● PROBLEM TO WORK ON: Please give again, word for word, the line that contains "Click the WordPress install dropdown chevron" and every line after it to the end of the data, with no other lines.

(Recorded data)
::::::
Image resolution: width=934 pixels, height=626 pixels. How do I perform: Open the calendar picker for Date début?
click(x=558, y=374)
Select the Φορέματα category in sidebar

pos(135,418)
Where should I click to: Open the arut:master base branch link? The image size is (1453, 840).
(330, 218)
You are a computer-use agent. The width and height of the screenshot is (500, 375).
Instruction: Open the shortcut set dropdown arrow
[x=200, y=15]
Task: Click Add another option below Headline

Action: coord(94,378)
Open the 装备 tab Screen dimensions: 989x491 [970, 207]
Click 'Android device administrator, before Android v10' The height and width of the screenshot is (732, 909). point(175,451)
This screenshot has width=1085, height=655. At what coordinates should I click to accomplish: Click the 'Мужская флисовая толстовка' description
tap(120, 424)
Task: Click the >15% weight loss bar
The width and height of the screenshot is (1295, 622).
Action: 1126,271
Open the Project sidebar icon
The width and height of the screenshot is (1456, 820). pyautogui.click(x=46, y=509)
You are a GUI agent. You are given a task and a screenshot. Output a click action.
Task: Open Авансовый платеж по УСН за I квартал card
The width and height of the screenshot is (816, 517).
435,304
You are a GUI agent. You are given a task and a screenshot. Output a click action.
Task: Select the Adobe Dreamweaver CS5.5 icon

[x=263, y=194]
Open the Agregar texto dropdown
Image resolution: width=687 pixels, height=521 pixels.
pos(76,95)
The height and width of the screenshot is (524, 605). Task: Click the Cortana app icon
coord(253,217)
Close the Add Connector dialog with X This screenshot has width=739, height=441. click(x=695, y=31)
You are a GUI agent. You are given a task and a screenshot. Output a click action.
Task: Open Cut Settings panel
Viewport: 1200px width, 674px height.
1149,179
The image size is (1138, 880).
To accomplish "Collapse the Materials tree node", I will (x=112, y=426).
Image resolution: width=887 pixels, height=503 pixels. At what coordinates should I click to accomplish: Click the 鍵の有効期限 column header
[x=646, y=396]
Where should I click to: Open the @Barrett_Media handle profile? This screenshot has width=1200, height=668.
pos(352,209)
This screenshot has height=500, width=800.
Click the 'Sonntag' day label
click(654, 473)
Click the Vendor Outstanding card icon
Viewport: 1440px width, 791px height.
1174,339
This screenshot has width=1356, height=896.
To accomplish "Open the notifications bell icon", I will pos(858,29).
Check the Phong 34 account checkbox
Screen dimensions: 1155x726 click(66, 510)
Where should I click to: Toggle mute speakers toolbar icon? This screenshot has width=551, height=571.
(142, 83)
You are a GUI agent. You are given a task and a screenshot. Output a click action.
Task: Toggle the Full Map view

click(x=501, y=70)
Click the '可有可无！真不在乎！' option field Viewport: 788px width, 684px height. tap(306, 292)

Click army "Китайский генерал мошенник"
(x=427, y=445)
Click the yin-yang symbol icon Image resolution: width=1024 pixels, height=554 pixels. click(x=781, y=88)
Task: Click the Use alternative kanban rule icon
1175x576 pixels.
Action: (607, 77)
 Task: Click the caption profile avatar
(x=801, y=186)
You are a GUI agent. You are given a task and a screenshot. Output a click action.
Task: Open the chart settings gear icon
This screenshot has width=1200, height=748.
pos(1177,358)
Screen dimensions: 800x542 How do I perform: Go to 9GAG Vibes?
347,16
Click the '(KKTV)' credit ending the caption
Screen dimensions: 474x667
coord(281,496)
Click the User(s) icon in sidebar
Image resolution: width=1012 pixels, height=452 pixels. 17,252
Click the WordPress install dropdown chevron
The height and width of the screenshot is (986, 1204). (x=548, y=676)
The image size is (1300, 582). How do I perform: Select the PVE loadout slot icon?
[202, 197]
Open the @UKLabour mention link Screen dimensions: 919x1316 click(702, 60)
::::::
● ANSWER SPACE:
Click the WordPress install dropdown chevron
The height and width of the screenshot is (986, 1204). (x=548, y=676)
The image size is (1300, 582). How do I perform: Select the PVE loadout slot icon?
[202, 197]
Open the @UKLabour mention link Screen dimensions: 919x1316 click(702, 60)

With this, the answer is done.